II
Как же так получается, что мышление первобытных людей проявляет такое безразличие, такое, можно сказать, отвращение к рассудочным операциям мысли, к рассуждению, в то время как для нас это естественное и почти постоянное занятие человеческого ума?
Это не есть неспособность или бессилие, поскольку сами наблюдатели, описывающие такую предрасположенность первобытного мышления, специально добавляют, что в низших обществах есть и «умы, столь же способные к наукам, как и наши, европейские». Мы видим, что дети меланезийцев, австралийцев и других народов усваивают так же легко то, чему их учат миссионеры, как и дети французов или англичан. Это также не есть следствие глубокого умственного оцепенения, притупленности и как бы непробудного сна, поскольку те же самые первобытные люди, которым даже самая незначительная отвлеченная мысль дается с непосильным трудом, которые как будто никогда и не пытаются размышлять, в тех случаях, когда их интересует какой-либо предмет и, особенно, если речь идет о достижении горячо желаемой цели, показывают себя проницательными, рассудительными, умелыми, искусными и даже изощренными» [22] «Вы всегда можете быть уверены в том, что туземец Новой Гвинеи быстро делает заключения из того, что видит, и ничто из того, что его лично интересует, не ускользнет от его глаза… Иногда бываешь весьма удивлен тем, что они знают» (H. Newton. In far New Guinea. p. 202).
.
Тот самый наблюдатель, который только что говорил об их «тупости», восхищается их изобретательностью, а потому не следует понимать выражение «тупость» буквально, скорее надо спросить, откуда появляется эта кажущаяся тупость и какие условия вызывают ее.
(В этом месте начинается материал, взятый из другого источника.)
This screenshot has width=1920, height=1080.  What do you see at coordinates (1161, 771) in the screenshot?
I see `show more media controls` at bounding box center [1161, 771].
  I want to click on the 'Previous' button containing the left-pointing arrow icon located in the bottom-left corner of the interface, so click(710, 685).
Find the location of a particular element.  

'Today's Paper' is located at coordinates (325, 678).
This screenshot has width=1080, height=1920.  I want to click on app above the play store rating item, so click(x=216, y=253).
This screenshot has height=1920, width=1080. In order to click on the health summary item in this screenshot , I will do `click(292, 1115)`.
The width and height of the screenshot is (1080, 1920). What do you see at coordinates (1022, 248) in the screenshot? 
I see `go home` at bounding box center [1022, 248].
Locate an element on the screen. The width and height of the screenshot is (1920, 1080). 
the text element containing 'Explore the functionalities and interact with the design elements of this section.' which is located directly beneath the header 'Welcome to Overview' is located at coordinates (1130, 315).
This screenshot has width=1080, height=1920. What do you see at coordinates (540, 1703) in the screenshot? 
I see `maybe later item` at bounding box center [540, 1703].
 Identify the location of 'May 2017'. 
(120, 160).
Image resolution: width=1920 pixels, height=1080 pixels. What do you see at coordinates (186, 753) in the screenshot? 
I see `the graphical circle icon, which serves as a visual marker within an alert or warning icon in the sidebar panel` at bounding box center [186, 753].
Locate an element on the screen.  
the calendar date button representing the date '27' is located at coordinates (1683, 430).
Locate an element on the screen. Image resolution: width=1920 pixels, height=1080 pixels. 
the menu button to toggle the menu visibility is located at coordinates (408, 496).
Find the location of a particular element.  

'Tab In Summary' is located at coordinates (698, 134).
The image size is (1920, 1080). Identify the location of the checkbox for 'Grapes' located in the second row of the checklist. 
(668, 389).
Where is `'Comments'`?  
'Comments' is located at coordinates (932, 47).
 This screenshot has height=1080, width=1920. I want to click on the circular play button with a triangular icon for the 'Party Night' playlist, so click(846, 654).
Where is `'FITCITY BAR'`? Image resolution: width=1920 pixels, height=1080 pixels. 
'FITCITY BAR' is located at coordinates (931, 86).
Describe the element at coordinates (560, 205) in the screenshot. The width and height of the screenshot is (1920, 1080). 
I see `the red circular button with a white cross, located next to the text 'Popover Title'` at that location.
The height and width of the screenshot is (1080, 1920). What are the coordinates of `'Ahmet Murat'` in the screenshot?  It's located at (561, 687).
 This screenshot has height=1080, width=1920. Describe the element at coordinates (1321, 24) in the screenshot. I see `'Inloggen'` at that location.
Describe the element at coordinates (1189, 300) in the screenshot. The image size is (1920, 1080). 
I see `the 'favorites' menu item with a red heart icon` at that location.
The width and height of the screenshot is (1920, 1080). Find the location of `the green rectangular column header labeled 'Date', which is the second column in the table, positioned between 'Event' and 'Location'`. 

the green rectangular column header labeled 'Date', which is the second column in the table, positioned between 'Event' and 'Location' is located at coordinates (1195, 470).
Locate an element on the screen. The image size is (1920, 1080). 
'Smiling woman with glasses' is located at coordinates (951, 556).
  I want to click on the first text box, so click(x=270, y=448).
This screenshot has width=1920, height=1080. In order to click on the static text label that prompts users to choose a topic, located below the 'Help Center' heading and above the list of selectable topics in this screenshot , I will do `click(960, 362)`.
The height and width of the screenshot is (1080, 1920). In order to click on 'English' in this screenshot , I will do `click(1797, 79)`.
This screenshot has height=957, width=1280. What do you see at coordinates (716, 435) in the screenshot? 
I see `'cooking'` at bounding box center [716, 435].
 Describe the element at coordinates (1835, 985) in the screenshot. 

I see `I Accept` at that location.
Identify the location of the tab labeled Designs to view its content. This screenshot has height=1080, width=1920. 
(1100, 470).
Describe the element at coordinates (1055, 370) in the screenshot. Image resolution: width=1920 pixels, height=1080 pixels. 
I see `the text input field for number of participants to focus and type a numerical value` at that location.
Как мы уже видели, одно из объяснений было выдвинуто самими миссионерами, которые отметили отвращение первобытных народов к самым простым логическим операциям. Миссионеры объяснили это тем, что те первобытные люди, которых они наблюдали, постоянно думали и хотели думать лишь об узком круге вещей, необходимых для жизни: о скоте, дичи, рыбе и т. п. Приобретенные первобытными людьми таким образом мыслительные навыки якобы становились настолько прочными, что любой иной предмет, особенно отвлеченный, уже не мог обратить на себя их разум. «Они верят лишь тому, что видят; мысли их не идут дальше их чувств; все то, что не воспринимается непосредственно, — не предмет для размышления».
Однако это объяснение не решает проблемы. Скорее, она еще более усложняется, если приведенные наблюдения точны, а это, видимо, так. Прежде всего остается неясным, почему преследование исключительно материальных интересов, а также малое число обычно интересующих сюжетов неизбежно приводит к неспособности рассуждать и к антипатии к рассуждениям вообще. Напротив, эта специализация, эта концентрация умственных сил и внимания на ограниченном круге целей при исключении других должна была бы скорее иметь следствием некую точную и определенную адаптацию, как умственную, так и физическую, к достижению этих целей; а такая умственная адаптация повлекла бы за собой определенное развитие изобретательности, сообразительности и ловкости для того, чтобы в интересах достижения желаемой цели применить наиболее подходящие средства. В действительности именно это чаще всего и происходит.
Эта адаптация сопровождается почти непреодолимым безразличием к тому, что не имеет прямого отношения к кругу интересов первобытного человека; миссионерам это весьма знакомо по печальному опыту. Однако неспособность понять евангельские наставления и даже нежелание слушать их не являются еще сами по себе достаточным доказательством антипатии к логическим операциям, особенно когда миссионеры признают, что эти же умы оказываются очень активными, если предмет касается их самих, если речь идет об их скоте или их женщинах.
Кроме того, не слишком ли смело объяснять эту антипатию исключительной привязанностью к воспринимаемым чувствами предметам: ведь сами же миссионеры говорят, что первобытные люди — это самые стойкие верующие, каких только можно найти. Из их голов так и не удается изгнать уверенность в том, что бесчисленное множество невидимых существ и действий абсолютно реально. Ливингстон пишет, что он часто восхищался неистребимой верой негров Южной Африки в существа, которых они никогда не видели. Повсюду, где наблюдения были достаточно тщательны и продолжительны, повсюду, где поэтому удалось проникнуть за плотную завесу скрытности, которой туземцы окружают все священное, эти наблюдения выявили у них поистине безграничное поле коллективных представлений, связанных с недоступными для чувств вещами, силами, духами, душами, маной и т. п. И чаще всего это не та более или менее «прерывистая вера», какую мы видим у многих европейских верующих, у которых есть особые дни и учреждения для занятий духовными делами. Первобытный человек не отделяет свой мир от иного мира, чувственно реальное от потустороннего. Он поистине живет вместе с невидимыми духами и неосязаемыми силами. Для него они — самые реальные реальности. Вера его выражается как в самых незначительных, так и в самых важных его поступках. Верой пропитана вся его жизнь, все его поведение.